Saved entries
[Start of Attachment]

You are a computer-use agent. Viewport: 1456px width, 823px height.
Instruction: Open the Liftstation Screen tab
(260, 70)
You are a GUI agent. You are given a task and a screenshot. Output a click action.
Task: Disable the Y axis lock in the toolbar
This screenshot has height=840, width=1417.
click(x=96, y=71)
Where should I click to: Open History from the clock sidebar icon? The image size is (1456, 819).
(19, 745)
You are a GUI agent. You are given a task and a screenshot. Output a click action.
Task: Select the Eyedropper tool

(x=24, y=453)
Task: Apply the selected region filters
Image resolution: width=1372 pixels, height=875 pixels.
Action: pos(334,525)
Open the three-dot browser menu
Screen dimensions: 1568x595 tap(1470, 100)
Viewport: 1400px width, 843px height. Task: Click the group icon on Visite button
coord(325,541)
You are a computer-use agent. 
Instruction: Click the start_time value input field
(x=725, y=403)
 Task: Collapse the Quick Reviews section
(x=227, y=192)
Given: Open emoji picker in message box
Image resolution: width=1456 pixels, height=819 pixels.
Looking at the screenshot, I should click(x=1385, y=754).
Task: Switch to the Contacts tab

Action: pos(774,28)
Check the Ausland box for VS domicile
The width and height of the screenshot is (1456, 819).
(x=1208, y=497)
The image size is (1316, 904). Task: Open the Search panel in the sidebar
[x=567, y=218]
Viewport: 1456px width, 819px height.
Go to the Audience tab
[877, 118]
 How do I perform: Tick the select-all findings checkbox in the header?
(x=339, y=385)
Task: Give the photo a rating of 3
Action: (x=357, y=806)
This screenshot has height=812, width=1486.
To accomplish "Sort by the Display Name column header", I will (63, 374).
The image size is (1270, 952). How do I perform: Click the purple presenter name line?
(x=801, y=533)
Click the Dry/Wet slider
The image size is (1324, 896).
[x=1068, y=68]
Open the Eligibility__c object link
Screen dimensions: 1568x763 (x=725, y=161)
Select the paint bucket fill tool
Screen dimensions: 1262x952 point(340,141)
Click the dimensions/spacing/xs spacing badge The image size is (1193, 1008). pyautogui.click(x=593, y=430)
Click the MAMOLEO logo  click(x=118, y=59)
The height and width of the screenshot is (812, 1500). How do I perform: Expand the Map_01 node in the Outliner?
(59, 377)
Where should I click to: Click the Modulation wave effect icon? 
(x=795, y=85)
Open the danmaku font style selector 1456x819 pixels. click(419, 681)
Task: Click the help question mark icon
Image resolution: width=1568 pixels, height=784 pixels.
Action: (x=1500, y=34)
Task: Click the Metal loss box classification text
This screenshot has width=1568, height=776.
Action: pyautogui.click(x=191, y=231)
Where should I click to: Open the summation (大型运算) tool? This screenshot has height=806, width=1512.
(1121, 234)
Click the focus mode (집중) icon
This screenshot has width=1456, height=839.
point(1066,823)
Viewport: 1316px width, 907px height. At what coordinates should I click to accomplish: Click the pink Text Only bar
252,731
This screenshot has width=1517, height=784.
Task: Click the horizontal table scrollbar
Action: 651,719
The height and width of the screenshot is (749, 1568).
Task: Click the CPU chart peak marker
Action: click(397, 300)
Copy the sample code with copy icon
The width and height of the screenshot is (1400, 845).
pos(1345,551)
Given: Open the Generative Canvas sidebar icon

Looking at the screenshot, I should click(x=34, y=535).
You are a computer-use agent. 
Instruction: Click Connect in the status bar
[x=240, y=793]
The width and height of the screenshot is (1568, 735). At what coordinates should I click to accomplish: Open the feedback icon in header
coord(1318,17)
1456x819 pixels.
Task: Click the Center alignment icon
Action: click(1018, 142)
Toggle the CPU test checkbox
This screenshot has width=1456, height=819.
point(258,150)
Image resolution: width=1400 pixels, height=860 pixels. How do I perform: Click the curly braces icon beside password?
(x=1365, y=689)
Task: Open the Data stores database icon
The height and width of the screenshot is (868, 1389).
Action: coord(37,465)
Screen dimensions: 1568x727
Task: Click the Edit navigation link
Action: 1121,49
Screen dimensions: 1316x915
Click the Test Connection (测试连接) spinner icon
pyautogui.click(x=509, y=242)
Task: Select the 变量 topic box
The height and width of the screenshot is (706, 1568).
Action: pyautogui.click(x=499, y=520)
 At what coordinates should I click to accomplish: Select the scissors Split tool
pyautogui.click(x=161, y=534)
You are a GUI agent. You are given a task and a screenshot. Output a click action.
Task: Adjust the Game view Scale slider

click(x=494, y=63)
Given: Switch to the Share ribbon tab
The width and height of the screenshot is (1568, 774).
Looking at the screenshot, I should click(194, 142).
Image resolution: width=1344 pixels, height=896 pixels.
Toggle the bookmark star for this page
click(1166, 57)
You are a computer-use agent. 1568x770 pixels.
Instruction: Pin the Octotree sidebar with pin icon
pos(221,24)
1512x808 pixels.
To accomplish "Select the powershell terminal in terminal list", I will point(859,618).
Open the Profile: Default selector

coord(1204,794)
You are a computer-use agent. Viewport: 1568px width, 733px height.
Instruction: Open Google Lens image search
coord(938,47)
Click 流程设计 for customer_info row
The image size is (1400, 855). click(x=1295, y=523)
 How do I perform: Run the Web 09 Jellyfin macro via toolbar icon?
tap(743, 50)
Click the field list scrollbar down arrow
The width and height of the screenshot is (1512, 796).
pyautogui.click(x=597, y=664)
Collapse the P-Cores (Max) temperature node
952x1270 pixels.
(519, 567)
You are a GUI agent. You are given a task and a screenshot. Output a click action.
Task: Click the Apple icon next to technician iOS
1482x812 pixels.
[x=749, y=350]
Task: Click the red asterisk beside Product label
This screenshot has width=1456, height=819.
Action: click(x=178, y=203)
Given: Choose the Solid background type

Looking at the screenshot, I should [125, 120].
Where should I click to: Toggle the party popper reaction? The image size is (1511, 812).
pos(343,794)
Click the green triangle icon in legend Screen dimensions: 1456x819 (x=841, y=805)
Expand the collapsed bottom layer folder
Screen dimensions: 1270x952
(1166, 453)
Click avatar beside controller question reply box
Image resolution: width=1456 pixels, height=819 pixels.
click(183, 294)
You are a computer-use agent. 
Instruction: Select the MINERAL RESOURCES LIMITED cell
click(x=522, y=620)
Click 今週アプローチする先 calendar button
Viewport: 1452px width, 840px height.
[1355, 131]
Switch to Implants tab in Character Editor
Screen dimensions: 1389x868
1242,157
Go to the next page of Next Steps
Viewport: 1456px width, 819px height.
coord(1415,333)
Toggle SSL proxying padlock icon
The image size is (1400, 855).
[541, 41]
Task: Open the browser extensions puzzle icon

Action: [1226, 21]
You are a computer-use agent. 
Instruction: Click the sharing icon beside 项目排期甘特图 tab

[End of Attachment]

▸ What is needed:
Using the records above, output exactly the lines from the one containing "Task: Click the Apple" through the last line, and no others.

▸ Solution:
Task: Click the Apple icon next to technician iOS
1482x812 pixels.
[x=749, y=350]
Task: Click the red asterisk beside Product label
This screenshot has width=1456, height=819.
Action: click(x=178, y=203)
Given: Choose the Solid background type

Looking at the screenshot, I should [125, 120].
Where should I click to: Toggle the party popper reaction? The image size is (1511, 812).
pos(343,794)
Click the green triangle icon in legend Screen dimensions: 1456x819 (x=841, y=805)
Expand the collapsed bottom layer folder
Screen dimensions: 1270x952
(1166, 453)
Click avatar beside controller question reply box
Image resolution: width=1456 pixels, height=819 pixels.
click(183, 294)
You are a computer-use agent. 
Instruction: Select the MINERAL RESOURCES LIMITED cell
click(x=522, y=620)
Click 今週アプローチする先 calendar button
Viewport: 1452px width, 840px height.
[1355, 131]
Switch to Implants tab in Character Editor
Screen dimensions: 1389x868
1242,157
Go to the next page of Next Steps
Viewport: 1456px width, 819px height.
coord(1415,333)
Toggle SSL proxying padlock icon
The image size is (1400, 855).
[541, 41]
Task: Open the browser extensions puzzle icon

Action: [1226, 21]
You are a computer-use agent. 
Instruction: Click the sharing icon beside 项目排期甘特图 tab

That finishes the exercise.